>> Begin EXCERPT PROVIDED

Force freeing memory in PHP

2019-01-08 09:19发布

In a PHP program, I sequentially read a bunch of files (with file_get_contents), gzdecode them, json_decode the result, analyze the contents, throw most of it away, and store about 1% in an array.

Unfortunately, with each iteration (I traverse over an array containing the filenames), there seems to be some memory lost (according to memory_get_peak_usage, about 2-10 MB each time). I have double- and triple-checked my code; I am not storing unneeded data in the loop (and the needed data hardly exceeds about 10MB overall), but I am frequently rewriting (actually, strings in an array). Apparently, PHP does not free the memory correctly, thus using more and more RAM until it hits the limit.

Is there any way to do a forced garbage collection? Or, at least, to find out where the memory is used?

8条回答
Melony?

>> End EXCERPT PROVIDED

## WHAT YOU HAVE TO DO
Continue the post about forcing PHP to free memory from where it stops. The listing that comes next isn't needed for this.

>> Begin MATERIAL PROVIDED

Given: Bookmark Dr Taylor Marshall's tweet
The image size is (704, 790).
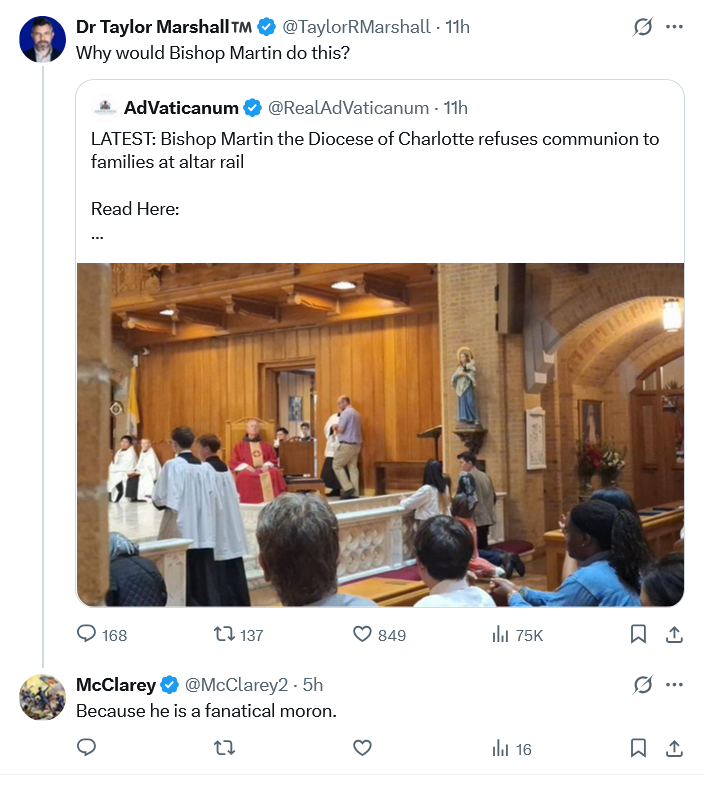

>> End MATERIAL PROVIDED

## ANSWER TO THE PROBLEM
2楼-- · 2019-01-08 09:32

Found the solution: it was a string concatenation. I was generating the input line by line by concatenating some variables (the output is a CSV file). However, PHP seems not to free the memory used for the old copy of the string, thus effectively clobbering RAM with unused data. Switching to an array-based approach (and imploding it with commas just before fputs-ing it to the outfile) circumvented this behavior.

For some reason - not obvious to me - PHP reported the increased memory usage during json_decode calls, which mislead me to the assumption that the json_decode function was the problem.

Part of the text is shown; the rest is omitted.